◆ **What to produce**
Copy the records below word for word, leaving out the pictures.
begin Data provided
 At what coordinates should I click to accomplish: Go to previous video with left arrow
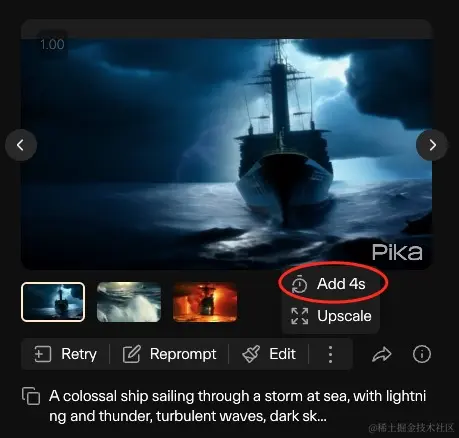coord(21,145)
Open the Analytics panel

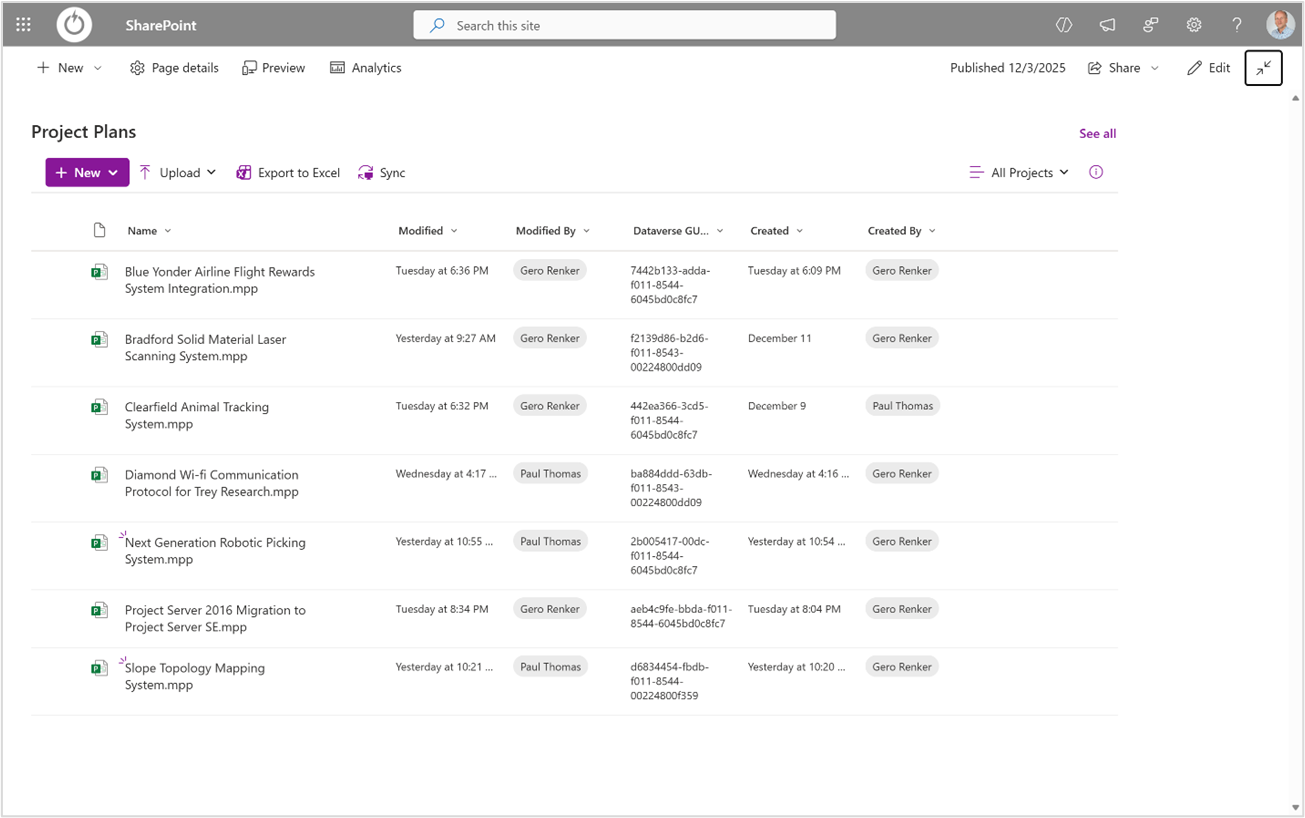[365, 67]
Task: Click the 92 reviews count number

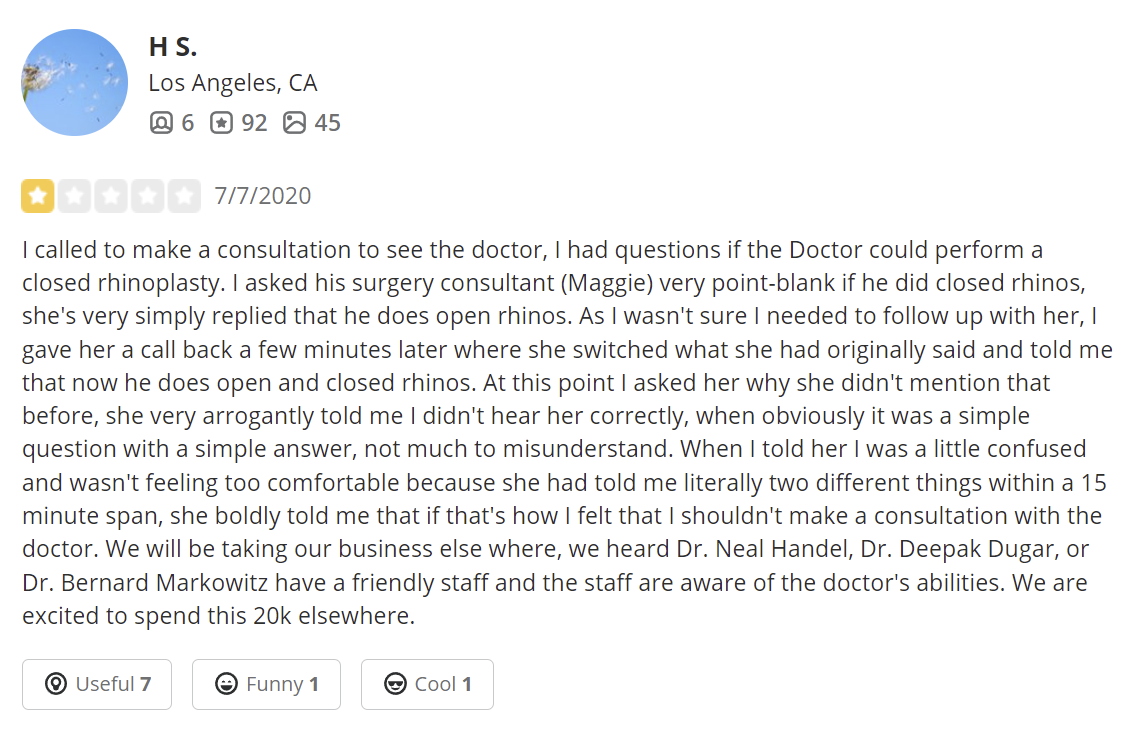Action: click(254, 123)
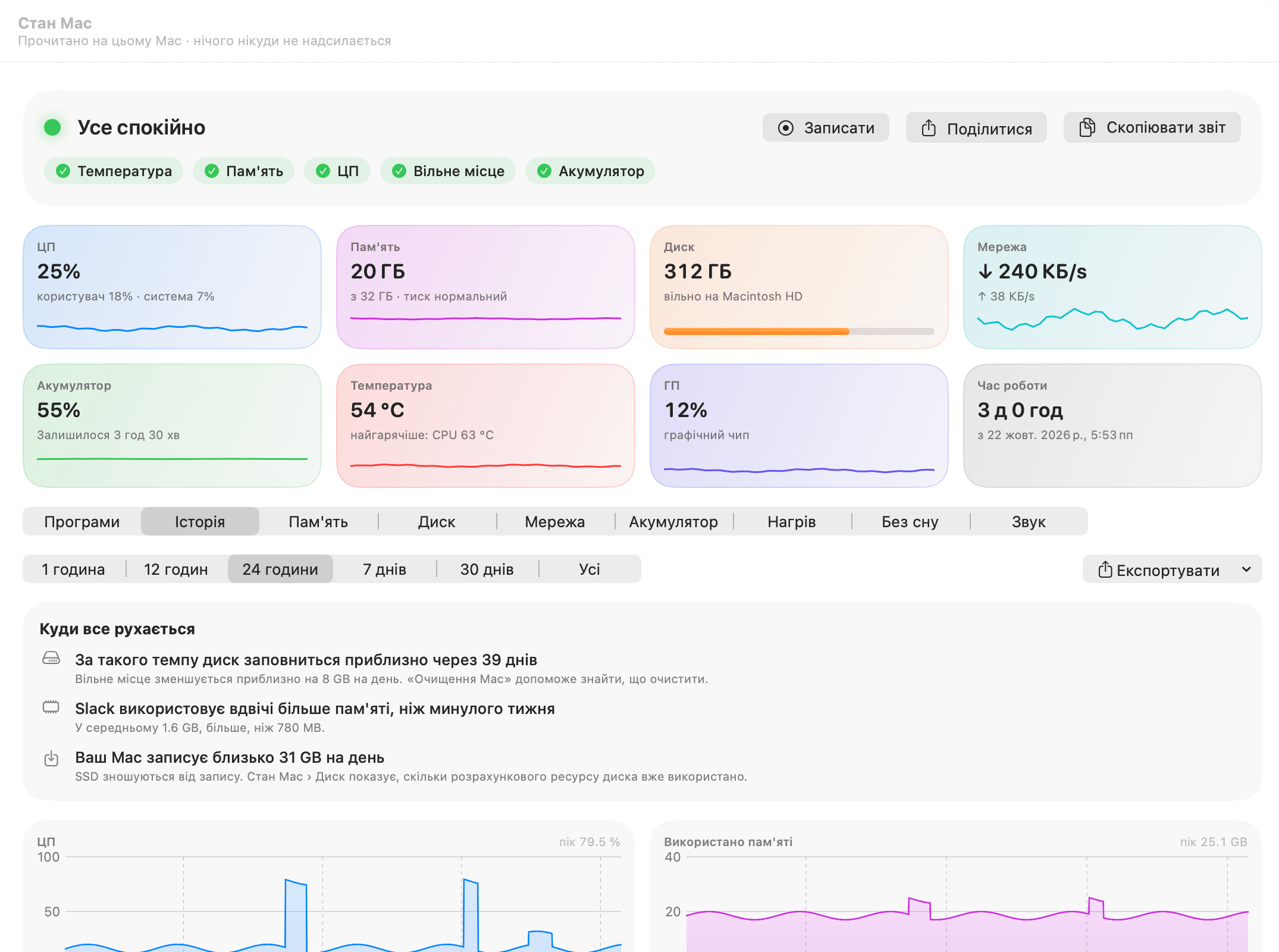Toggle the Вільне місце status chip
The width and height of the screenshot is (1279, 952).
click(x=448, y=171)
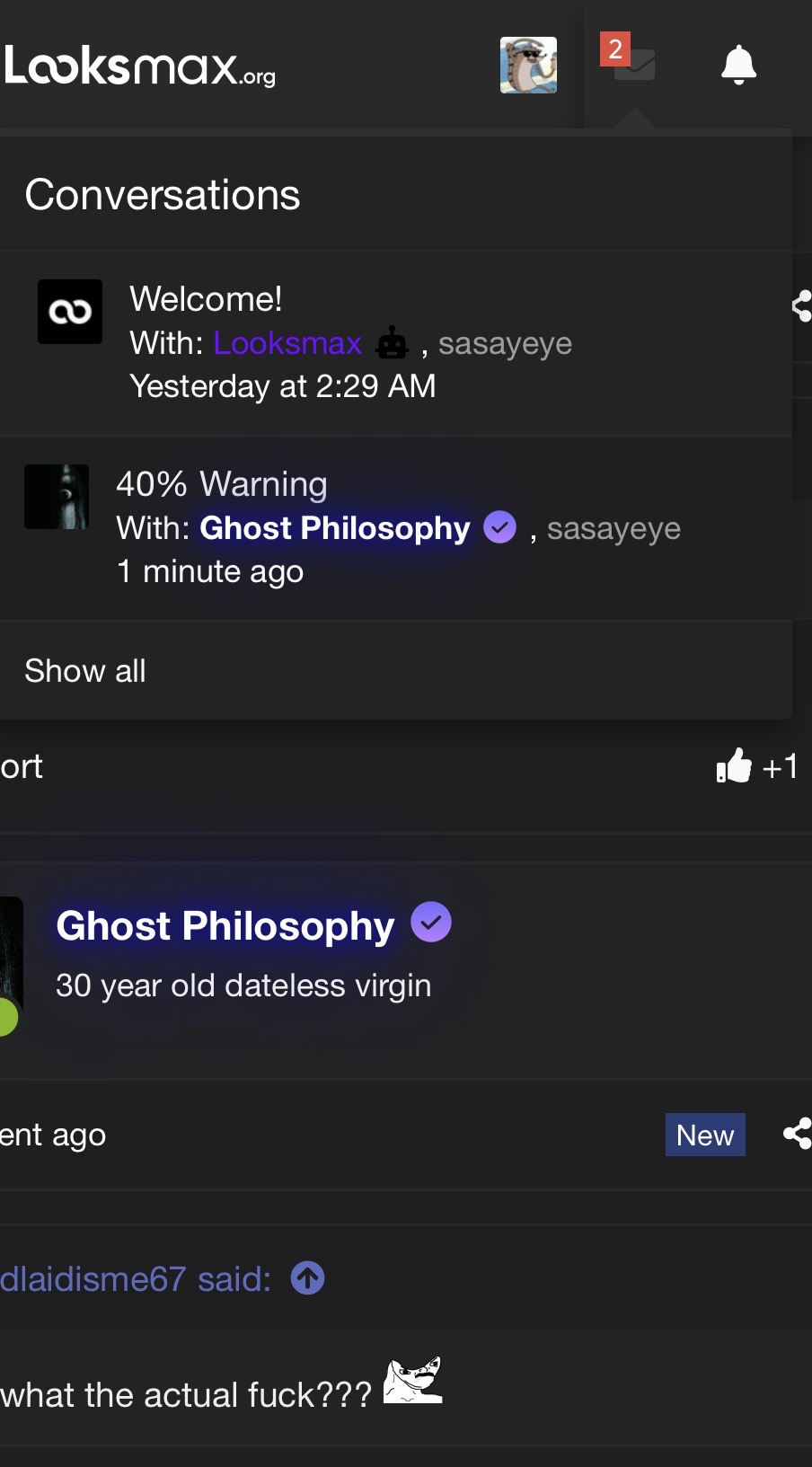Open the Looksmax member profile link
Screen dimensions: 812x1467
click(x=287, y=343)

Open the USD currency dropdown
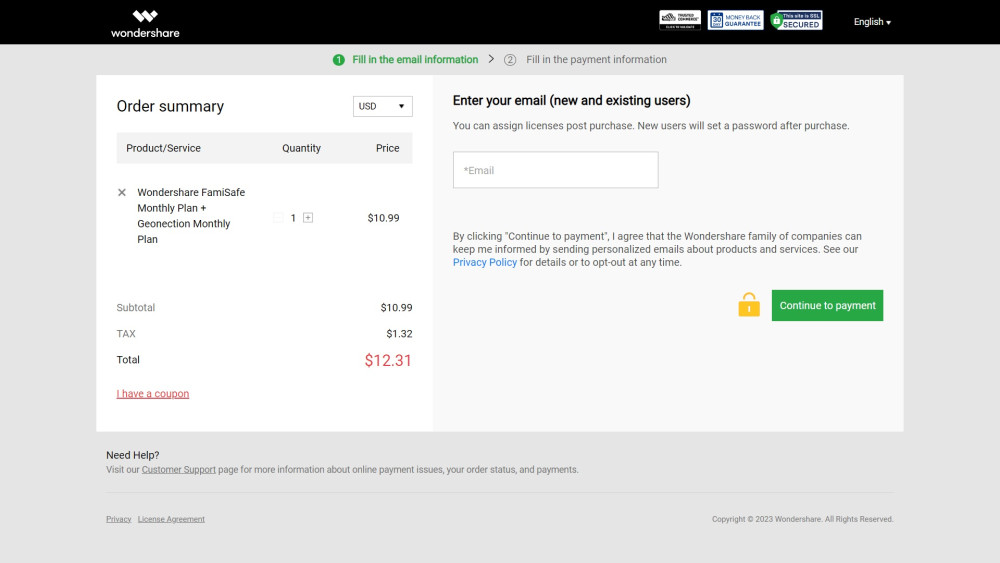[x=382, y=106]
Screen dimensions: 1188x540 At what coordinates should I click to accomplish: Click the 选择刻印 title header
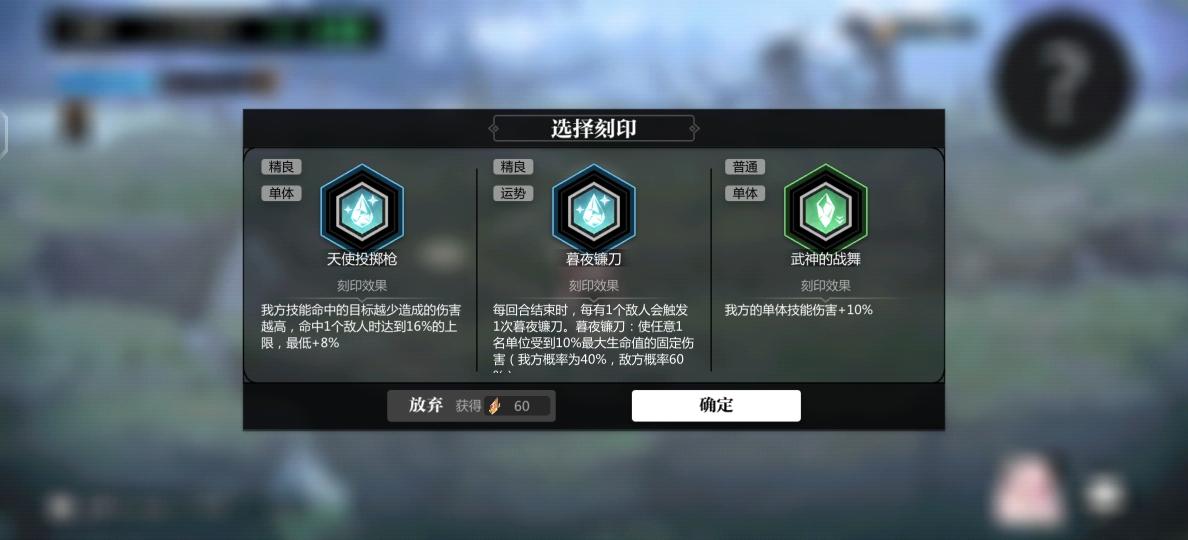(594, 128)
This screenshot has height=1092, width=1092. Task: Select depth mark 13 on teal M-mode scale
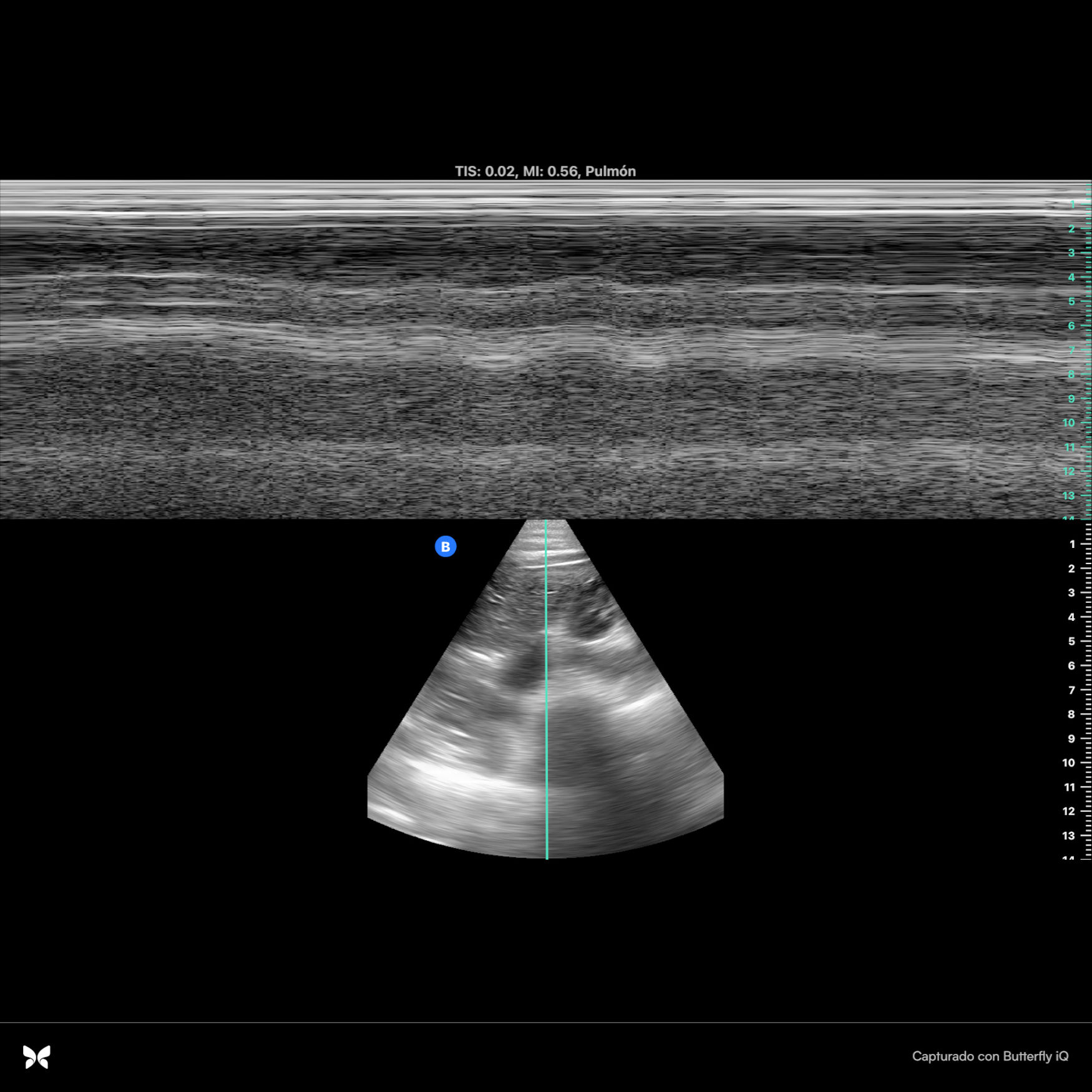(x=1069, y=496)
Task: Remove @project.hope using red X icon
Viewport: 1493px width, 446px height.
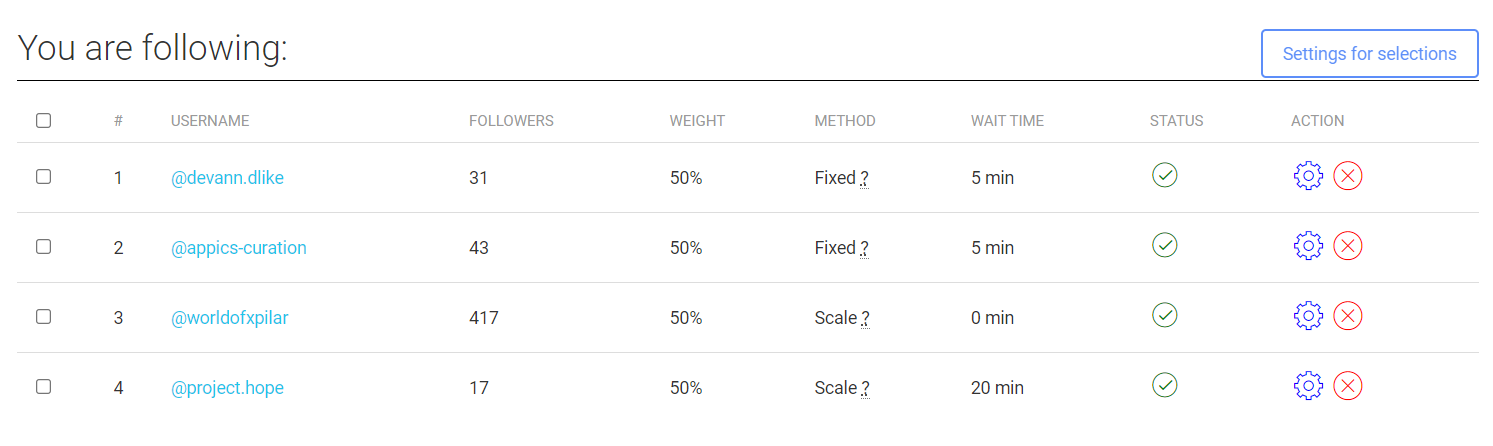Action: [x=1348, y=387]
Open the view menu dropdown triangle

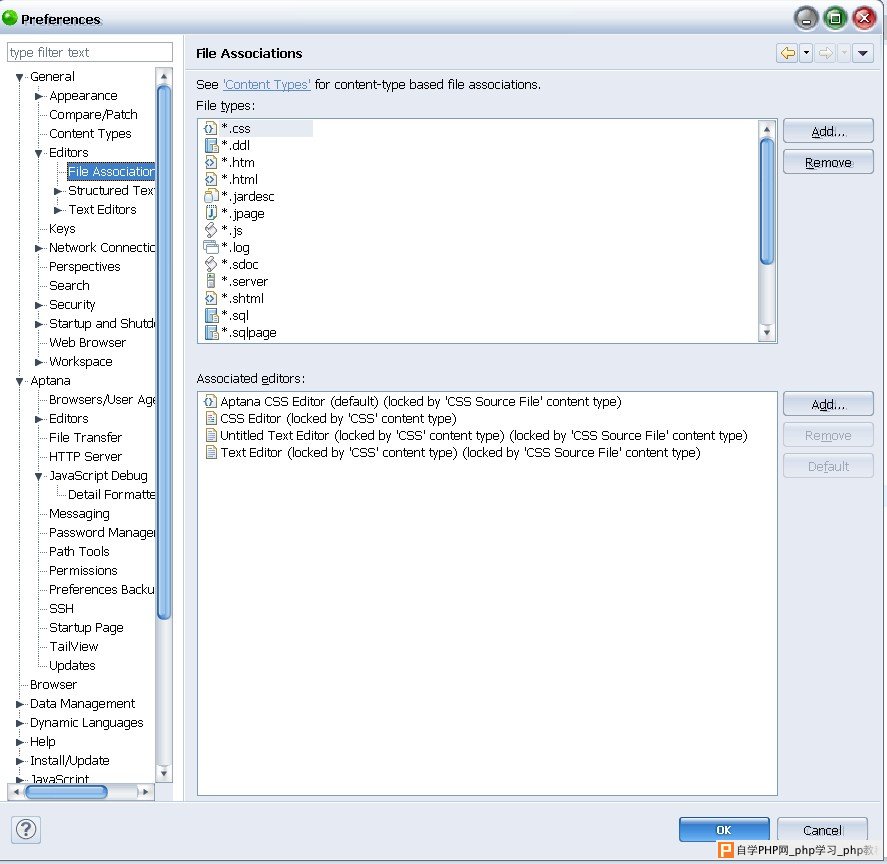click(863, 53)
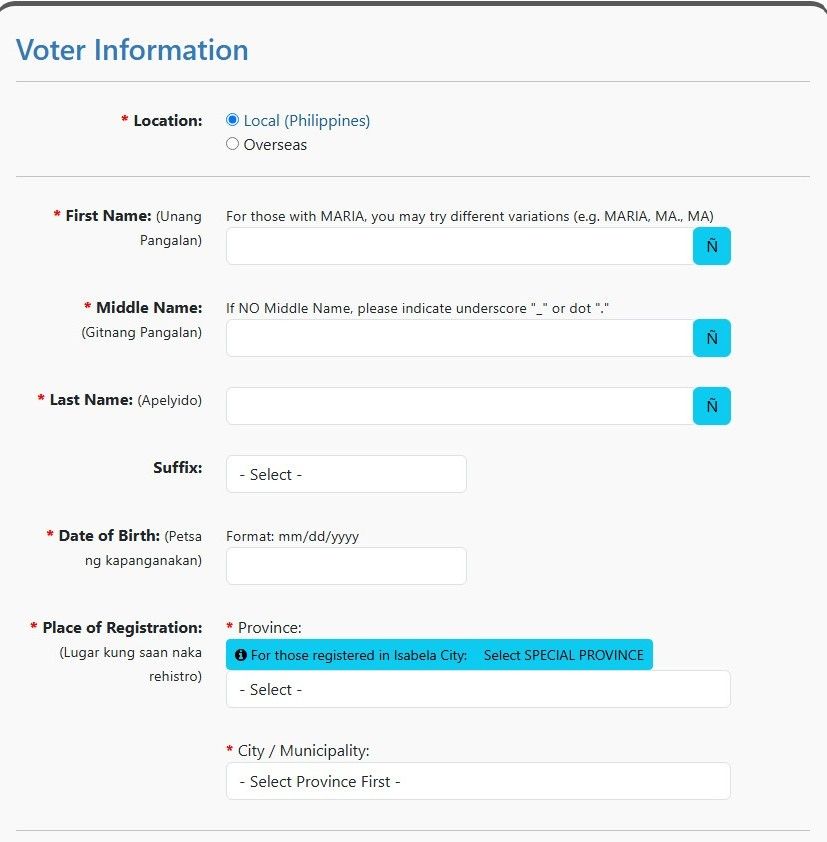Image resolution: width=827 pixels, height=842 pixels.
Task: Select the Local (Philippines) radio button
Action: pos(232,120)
end Data provided
◆ **Answer in full**
 At what coordinates should I click to accomplish: Go to previous video with left arrow
coord(21,145)
Open the Analytics panel

[365, 67]
Task: Click the 92 reviews count number

Action: click(254, 123)
Toggle the Вільне місце status chip
The width and height of the screenshot is (1279, 952).
click(x=448, y=171)
Open the Looksmax member profile link
Screen dimensions: 812x1467
click(x=287, y=343)

Open the USD currency dropdown
[x=382, y=106]
Screen dimensions: 1188x540 At what coordinates should I click to accomplish: Click the 选择刻印 title header
(594, 128)
This screenshot has height=1092, width=1092. Task: Select depth mark 13 on teal M-mode scale
(x=1069, y=496)
Task: Remove @project.hope using red X icon
Viewport: 1493px width, 446px height.
Action: [x=1348, y=387]
Open the view menu dropdown triangle

click(863, 53)
Image resolution: width=827 pixels, height=842 pixels.
Task: Select the Local (Philippines) radio button
Action: pos(232,120)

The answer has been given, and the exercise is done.